Bruxa could valorise Trovao’s experience and understanding of capoeira at the expense of the experiences and understandings of others: having a co-worker with skills and talents can make an ethnographer lazy. The experience of other novices in the UK, and perhaps especially of the women, and of men who are Brazilian or Portuguese (and quite a few learners are) could be submerged beneath Trovao’s career as a capoeirista. Because she is older, and many of the capoeiristas are, or are like, students in her home university Bruxa is always poised to fall out of analytic mode and into an interventionist one:

 

There has been a Batizado in Longhampston, and it is the meal break between the ceremony and a public demonstration. Bruxa and Trovao are in a queue for the evening meal with several Cloisterham and Tolnbridge people, and some of the new graduates. One young man asks “Can one of you guys show me how to tie this corda?” Before any of the Tolnbridge men could speak, Bruxa heard herself saying “Well, I’m sure they can – but you need to know you’ve got it on the wrong side – men tie their cordas on the right hip, yours is on the girls’ side’. The young man whipped off his corda – and two Tolnbridge men showed him how to thread and tie it on the correct hip.

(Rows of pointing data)
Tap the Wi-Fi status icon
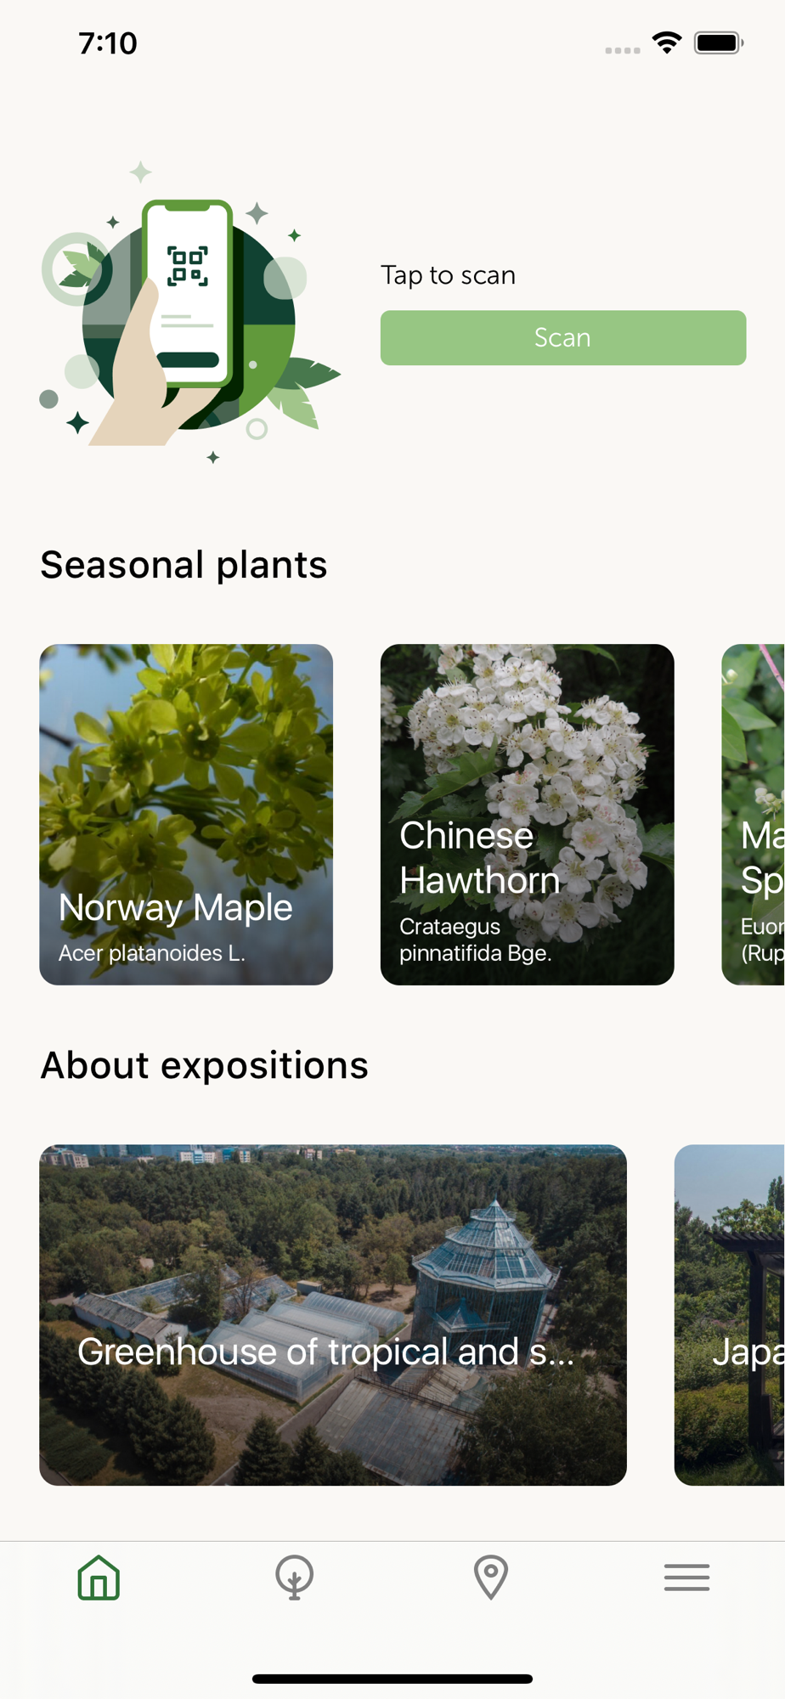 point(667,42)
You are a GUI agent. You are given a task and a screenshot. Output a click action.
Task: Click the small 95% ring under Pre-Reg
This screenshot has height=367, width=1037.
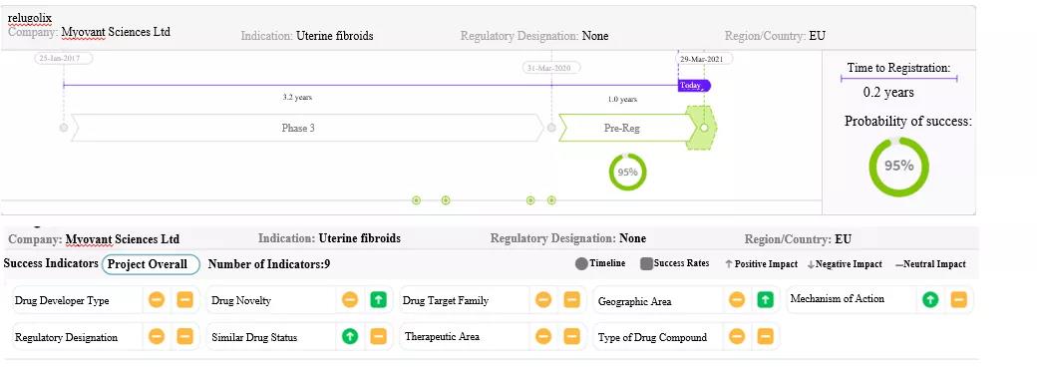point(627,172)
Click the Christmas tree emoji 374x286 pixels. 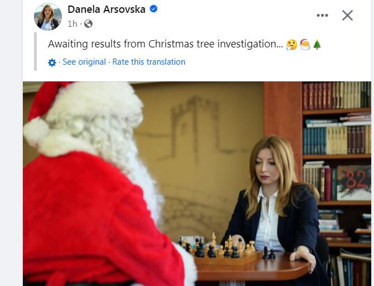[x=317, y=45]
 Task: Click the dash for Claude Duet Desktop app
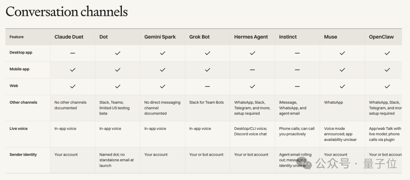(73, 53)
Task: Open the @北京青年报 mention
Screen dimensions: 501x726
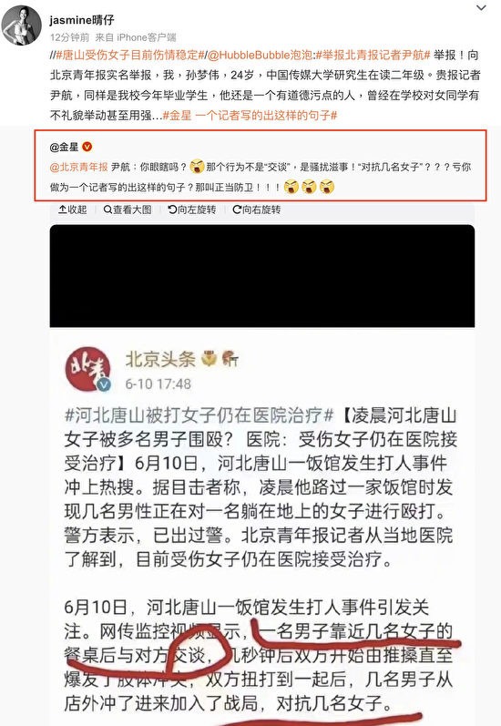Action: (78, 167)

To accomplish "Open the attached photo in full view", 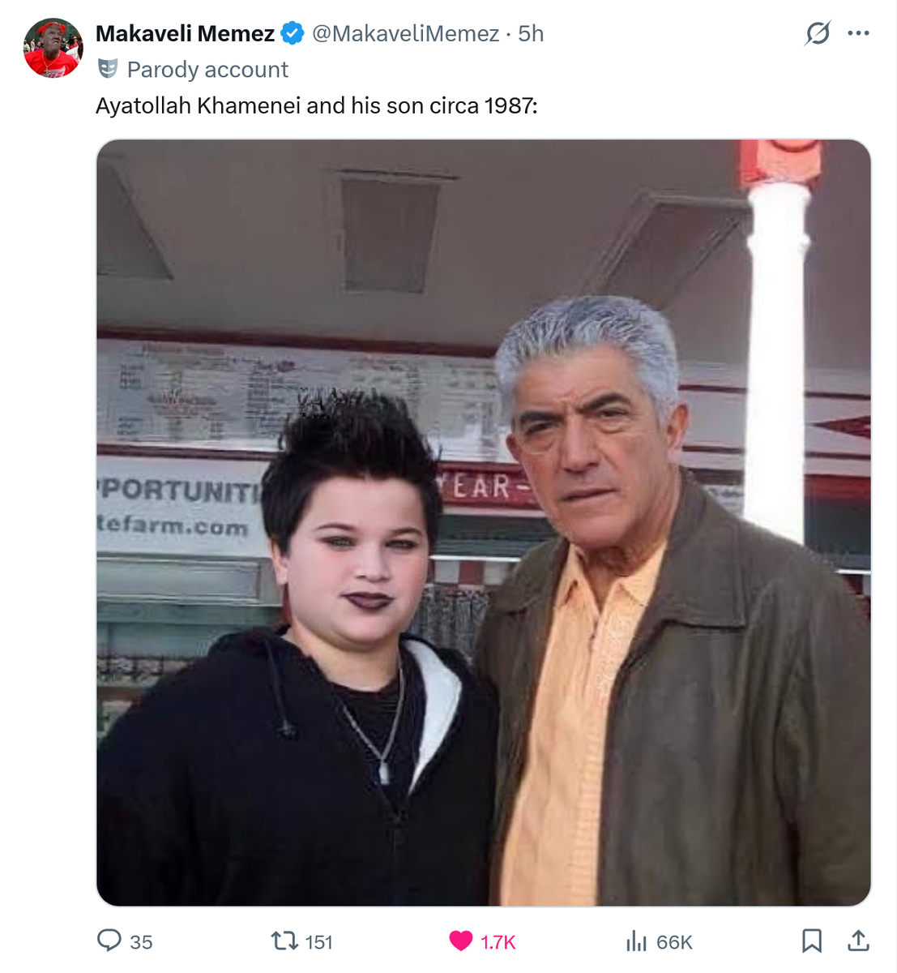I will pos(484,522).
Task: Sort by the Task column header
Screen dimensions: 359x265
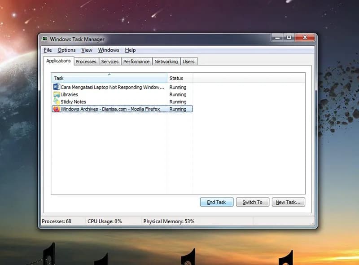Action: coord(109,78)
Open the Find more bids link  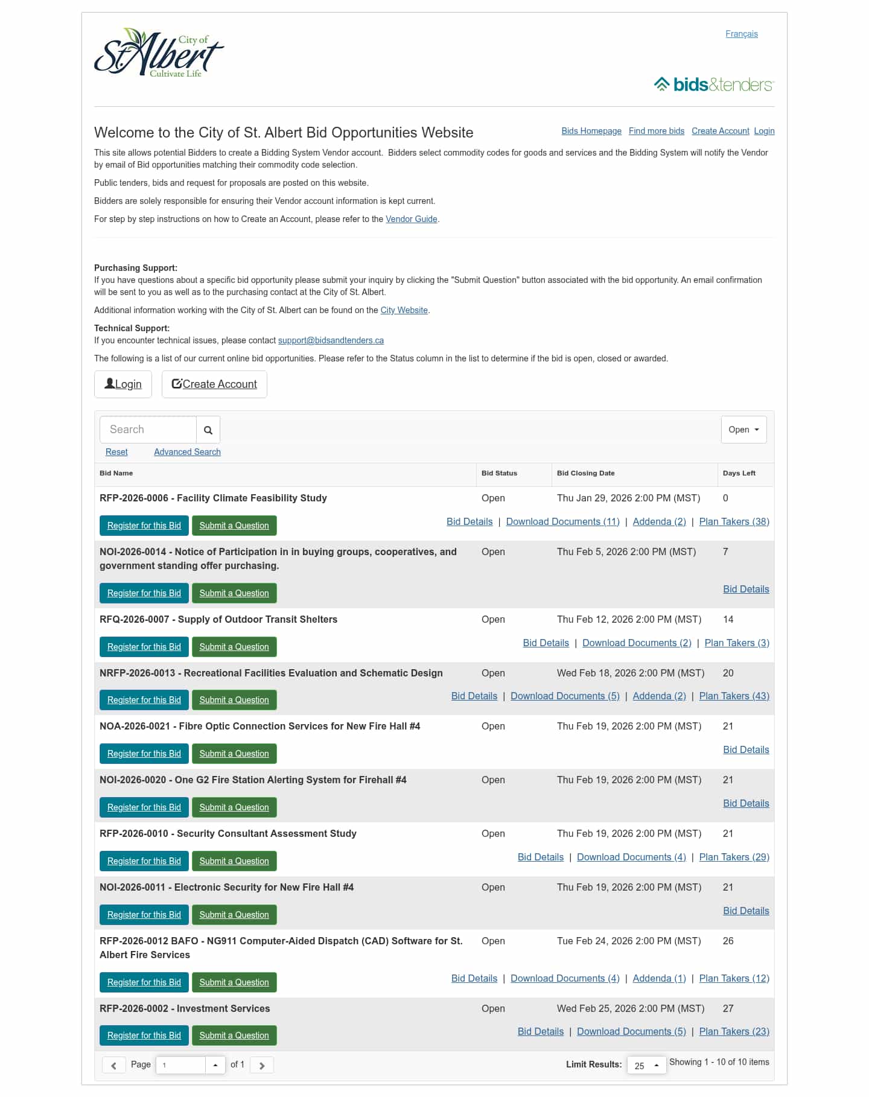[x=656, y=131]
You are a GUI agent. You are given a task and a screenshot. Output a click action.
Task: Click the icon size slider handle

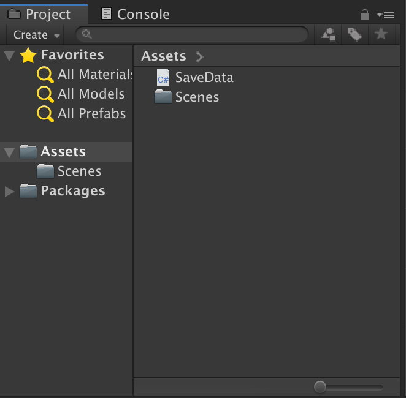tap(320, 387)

Exercise set >>
(a) Answer these questions from the capoeira text.
(i) What reason does the capoeira text give for Bruxa always being poised to slip from an analytic mode into an interventionist one?
(ii) In which place had the Batizado been held?
(iii) According to Bruxa, on which hip do men tie their cordas?
(b) Write the next part of the capoeira text, starting after its last sentence.

Results by task >>
(a)
(i) She is older, and many of the capoeiristas are, or are like, students at her home university.
(ii) Longhampston.
(iii) The right hip.

(b)
Writing up the notes Bruxa is furious with herself: too interventionist, too precipitate, and data were missed. Would the Tolnbridge and Cloisterham men have helped him tie the corda, but left the knot on the wrong hip? Bruxa’s protective instincts – based on an earlier incident – had triumphed over a data collection opportunity. Some months earlier Bruxa had recorded:

 

It is a Friday night in Tolnbridge: the hour’s practice and instruction is over, they have paid for the lesson, and the roda is about to begin. Achilles plays an opening ladainha (introductory solo) but does not put any players into the circle. Instead he stops the music, and gives a little talk. ‘In this lineage’ he says ‘men wear their cordas with the knot and the dangling ends on the right, and women on the left’. Baloo, who was awarded his about three weeks ago, is wearing his on the wrong side. He blushes, everyone laughs, and he rapidly changes it to the other side. Achilles stresses that this is not meant to be discriminatory – women are equal in capoeira – but it is just the way the Founding Mestre decreed it. (It is rare for Achilles to teach the history or etiquette of the lineage explicitly).

 

In her reflexive diary, Bruxa had recorded feeling sorry for Baloo, and the embarrassment he must have felt being a cultural incompetent in front of his fellow students. In Longhampstead, Bruxa’s desires to teach, to be bossy, and to be maternal and protective, had completely swamped the proper concerns of the ethnographer.(8)

 

As good, critically reflexive ethnographers, it is by facing these dangers that the research will develop. When Travao realises that he only reflects on his karate career compared to his capoeira career when Bruxa asks him to, or when Bruxa realises that what she thought she saw was, or more importantly, was not, experienced in that way by the students, the research advances.


 

Conclusions

 

The interrelated movements in sociology towards (re)discovering the body, towards (re)discovering rhetorical concerns, and towards (re)discovering the sociological relevance of studying cultural forms are integrated in this paper. The ‘deceptive discourse’ (Lewis, 1992) of capoeira is, playfully, represented by the deceptive discourses of the paper itself.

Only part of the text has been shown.